[[ Source data open ]]

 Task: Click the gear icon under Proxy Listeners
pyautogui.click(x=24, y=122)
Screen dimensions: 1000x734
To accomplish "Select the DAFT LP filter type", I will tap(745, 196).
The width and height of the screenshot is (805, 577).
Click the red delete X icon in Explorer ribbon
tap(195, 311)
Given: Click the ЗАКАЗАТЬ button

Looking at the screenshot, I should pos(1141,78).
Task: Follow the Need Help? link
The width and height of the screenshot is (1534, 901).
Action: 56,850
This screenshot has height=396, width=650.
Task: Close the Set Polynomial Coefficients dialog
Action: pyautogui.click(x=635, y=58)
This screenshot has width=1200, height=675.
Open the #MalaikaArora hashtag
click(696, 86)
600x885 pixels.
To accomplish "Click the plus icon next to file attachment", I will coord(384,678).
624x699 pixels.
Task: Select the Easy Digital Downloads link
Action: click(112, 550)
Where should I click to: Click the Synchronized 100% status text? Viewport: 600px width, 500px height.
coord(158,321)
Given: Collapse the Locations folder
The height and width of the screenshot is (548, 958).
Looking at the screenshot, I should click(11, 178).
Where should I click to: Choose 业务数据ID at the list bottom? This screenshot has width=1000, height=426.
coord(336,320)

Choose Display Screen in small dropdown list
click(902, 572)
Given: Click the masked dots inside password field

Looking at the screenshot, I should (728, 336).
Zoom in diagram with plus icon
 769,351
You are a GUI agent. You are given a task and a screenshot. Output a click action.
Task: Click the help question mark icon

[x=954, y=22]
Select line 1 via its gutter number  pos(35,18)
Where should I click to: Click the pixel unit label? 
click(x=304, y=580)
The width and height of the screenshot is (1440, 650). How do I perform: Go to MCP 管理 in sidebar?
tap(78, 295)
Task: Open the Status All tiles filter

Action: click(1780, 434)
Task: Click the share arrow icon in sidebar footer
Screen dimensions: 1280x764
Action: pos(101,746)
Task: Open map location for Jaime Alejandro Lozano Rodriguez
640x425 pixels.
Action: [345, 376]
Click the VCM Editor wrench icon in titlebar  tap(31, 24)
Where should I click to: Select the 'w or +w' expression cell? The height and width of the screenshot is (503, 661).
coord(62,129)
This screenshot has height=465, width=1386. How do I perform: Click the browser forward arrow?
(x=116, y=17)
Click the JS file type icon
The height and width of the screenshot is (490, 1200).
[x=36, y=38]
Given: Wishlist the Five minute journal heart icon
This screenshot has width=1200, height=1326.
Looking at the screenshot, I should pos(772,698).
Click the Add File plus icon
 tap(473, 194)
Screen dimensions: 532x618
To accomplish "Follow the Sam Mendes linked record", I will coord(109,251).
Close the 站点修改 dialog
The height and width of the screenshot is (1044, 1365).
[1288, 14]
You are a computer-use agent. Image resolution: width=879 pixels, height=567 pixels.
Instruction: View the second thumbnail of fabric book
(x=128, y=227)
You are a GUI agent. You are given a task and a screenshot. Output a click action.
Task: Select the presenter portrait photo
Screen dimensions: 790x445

[[ Source data closed ]]

_Task to complete_
Every entry must appear in the answer exactly as written.

_Finished task_
 Task: Click the gear icon under Proxy Listeners
pyautogui.click(x=24, y=122)
Screen dimensions: 1000x734
To accomplish "Select the DAFT LP filter type", I will tap(745, 196).
The width and height of the screenshot is (805, 577).
Click the red delete X icon in Explorer ribbon
tap(195, 311)
Given: Click the ЗАКАЗАТЬ button

Looking at the screenshot, I should pos(1141,78).
Task: Follow the Need Help? link
The width and height of the screenshot is (1534, 901).
Action: 56,850
This screenshot has height=396, width=650.
Task: Close the Set Polynomial Coefficients dialog
Action: pyautogui.click(x=635, y=58)
This screenshot has width=1200, height=675.
Open the #MalaikaArora hashtag
click(696, 86)
600x885 pixels.
To accomplish "Click the plus icon next to file attachment", I will coord(384,678).
624x699 pixels.
Task: Select the Easy Digital Downloads link
Action: click(112, 550)
Where should I click to: Click the Synchronized 100% status text? Viewport: 600px width, 500px height.
coord(158,321)
Given: Collapse the Locations folder
The height and width of the screenshot is (548, 958).
Looking at the screenshot, I should click(11, 178).
Where should I click to: Choose 业务数据ID at the list bottom? This screenshot has width=1000, height=426.
coord(336,320)

Choose Display Screen in small dropdown list
click(902, 572)
Given: Click the masked dots inside password field

Looking at the screenshot, I should (728, 336).
Zoom in diagram with plus icon
 769,351
You are a GUI agent. You are given a task and a screenshot. Output a click action.
Task: Click the help question mark icon

[x=954, y=22]
Select line 1 via its gutter number  pos(35,18)
Where should I click to: Click the pixel unit label? 
click(x=304, y=580)
The width and height of the screenshot is (1440, 650). How do I perform: Go to MCP 管理 in sidebar?
tap(78, 295)
Task: Open the Status All tiles filter

Action: click(1780, 434)
Task: Click the share arrow icon in sidebar footer
Screen dimensions: 1280x764
Action: pos(101,746)
Task: Open map location for Jaime Alejandro Lozano Rodriguez
640x425 pixels.
Action: [345, 376]
Click the VCM Editor wrench icon in titlebar  tap(31, 24)
Where should I click to: Select the 'w or +w' expression cell? The height and width of the screenshot is (503, 661).
coord(62,129)
This screenshot has height=465, width=1386. How do I perform: Click the browser forward arrow?
(x=116, y=17)
Click the JS file type icon
The height and width of the screenshot is (490, 1200).
[x=36, y=38]
Given: Wishlist the Five minute journal heart icon
This screenshot has width=1200, height=1326.
Looking at the screenshot, I should pos(772,698).
Click the Add File plus icon
 tap(473, 194)
Screen dimensions: 532x618
To accomplish "Follow the Sam Mendes linked record", I will coord(109,251).
Close the 站点修改 dialog
The height and width of the screenshot is (1044, 1365).
[1288, 14]
You are a computer-use agent. Image resolution: width=879 pixels, height=567 pixels.
Instruction: View the second thumbnail of fabric book
(x=128, y=227)
You are a GUI agent. You are given a task and a screenshot. Output a click action.
Task: Select the presenter portrait photo
Screen dimensions: 790x445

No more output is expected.